Our Evolution
2023 - 2025
We watched the industry build guardrails. As we analyzed enterprise AI applications we realized that ensuring safety typically meant wrapping model outputs in layers of prompt engineering and regex filters. We followed this closely.
By breaking them constantly, we found that probabilistic defenses could be bypassed with enough persistence. A clever jailbreak or a subtle context manipulation could always slip through the cracks. Security was a cat and mouse game and the attackers were winning.
August 2025
Everything changed in August 2025. The release of truly autonomous agentic frameworks triggered an explosion in capability.
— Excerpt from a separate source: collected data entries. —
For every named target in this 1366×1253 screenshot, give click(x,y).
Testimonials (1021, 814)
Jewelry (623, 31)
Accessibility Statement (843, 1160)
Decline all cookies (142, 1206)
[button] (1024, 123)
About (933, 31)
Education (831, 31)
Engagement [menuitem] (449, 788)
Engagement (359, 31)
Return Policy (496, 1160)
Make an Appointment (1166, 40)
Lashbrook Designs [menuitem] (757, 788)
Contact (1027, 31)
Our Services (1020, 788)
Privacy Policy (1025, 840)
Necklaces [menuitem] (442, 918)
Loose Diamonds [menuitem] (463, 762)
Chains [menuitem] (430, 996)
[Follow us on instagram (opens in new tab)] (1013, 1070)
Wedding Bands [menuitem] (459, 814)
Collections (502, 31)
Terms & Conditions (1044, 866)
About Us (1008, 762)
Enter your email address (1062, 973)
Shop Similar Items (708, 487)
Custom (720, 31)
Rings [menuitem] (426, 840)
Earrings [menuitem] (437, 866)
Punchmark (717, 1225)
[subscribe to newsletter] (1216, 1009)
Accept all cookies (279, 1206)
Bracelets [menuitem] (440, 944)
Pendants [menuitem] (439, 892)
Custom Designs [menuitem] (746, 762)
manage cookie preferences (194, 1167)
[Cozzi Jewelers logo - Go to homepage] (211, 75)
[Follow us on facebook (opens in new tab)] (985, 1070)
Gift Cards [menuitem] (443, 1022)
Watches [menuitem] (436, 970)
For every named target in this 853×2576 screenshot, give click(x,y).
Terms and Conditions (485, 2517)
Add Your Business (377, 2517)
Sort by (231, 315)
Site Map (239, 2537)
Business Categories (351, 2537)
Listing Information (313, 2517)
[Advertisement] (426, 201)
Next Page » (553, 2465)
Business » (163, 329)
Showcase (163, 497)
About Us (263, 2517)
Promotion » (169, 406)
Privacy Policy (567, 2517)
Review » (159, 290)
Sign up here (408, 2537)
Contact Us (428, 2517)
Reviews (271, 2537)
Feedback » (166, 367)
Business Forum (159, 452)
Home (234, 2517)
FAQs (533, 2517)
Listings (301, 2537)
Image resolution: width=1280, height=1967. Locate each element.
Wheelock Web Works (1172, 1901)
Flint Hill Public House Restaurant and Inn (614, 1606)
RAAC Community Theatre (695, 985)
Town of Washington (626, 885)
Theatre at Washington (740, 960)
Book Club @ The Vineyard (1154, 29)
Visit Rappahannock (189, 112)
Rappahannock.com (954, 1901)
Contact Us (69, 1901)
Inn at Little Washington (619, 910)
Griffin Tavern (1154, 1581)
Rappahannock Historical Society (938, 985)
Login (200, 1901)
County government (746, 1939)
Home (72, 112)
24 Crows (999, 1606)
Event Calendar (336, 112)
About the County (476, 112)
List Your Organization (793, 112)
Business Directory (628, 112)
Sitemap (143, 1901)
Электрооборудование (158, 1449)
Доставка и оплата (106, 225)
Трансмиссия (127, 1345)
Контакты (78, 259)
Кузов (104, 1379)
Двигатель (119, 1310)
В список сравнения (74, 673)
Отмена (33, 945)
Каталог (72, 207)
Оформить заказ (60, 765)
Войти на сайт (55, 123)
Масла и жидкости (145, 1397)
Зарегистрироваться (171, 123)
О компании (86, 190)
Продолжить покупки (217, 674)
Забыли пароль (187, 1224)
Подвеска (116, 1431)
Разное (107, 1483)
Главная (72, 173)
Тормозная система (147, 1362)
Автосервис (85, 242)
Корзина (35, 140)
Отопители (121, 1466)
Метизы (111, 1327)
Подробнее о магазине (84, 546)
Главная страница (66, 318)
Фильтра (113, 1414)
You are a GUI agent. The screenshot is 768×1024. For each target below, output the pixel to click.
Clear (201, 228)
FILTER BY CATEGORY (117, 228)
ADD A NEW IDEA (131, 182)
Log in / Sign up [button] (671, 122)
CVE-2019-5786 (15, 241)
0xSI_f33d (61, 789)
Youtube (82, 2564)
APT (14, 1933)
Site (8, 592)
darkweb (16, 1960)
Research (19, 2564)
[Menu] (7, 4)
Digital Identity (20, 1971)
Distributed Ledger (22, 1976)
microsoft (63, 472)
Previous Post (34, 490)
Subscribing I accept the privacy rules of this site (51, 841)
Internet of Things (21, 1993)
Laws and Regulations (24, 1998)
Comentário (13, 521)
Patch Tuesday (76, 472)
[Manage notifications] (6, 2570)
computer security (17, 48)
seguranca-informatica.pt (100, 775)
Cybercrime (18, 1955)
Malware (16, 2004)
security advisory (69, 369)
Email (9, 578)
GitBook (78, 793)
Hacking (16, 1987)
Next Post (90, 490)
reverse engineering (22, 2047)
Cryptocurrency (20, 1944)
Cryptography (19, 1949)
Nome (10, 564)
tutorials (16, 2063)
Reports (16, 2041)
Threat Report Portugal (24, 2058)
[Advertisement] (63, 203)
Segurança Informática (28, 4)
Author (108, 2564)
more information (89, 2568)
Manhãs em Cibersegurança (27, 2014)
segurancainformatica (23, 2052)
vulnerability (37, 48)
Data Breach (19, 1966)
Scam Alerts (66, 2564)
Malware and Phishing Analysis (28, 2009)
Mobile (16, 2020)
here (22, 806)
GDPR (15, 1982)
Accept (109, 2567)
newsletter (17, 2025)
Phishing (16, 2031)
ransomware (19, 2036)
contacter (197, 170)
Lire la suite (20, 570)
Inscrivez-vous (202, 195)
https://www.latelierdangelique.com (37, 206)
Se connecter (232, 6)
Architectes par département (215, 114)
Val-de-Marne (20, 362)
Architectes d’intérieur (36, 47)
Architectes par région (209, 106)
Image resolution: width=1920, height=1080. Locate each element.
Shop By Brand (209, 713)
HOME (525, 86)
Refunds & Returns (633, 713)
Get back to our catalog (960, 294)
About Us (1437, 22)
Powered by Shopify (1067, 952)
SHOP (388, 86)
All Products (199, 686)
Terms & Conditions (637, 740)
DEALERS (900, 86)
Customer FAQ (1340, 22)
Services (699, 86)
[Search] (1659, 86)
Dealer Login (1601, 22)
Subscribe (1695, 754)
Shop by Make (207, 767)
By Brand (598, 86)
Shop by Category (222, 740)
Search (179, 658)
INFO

Assistants were no longer just chatting; they were executing code, managing databases, and moving money.
We watched as traditional guardrails crumbled under the weight of agentic complexity. You cannot prompt an agent into security when it has shell access. The stakes had shifted from offensive text to remote code execution and data exfiltration. We realized that linguistic defenses were fundamentally insufficient for behavioral threats.
Current Stage
This led us to our current architecture. We realized that policy enforcement at the application layer does not solve all security issues.
We moved to the kernel because it changes very slowly. High-level AI frameworks are volatile but the kernel and syscall interface is stable. Security architecture needs to last.
By operating at the OS level, we not only make the performance overhead a lot smaller but we enable the architecture to catch even more malicious activity. We don't just suggest that an agent shouldn't access a file; the operating system simply pretends the file does not exist.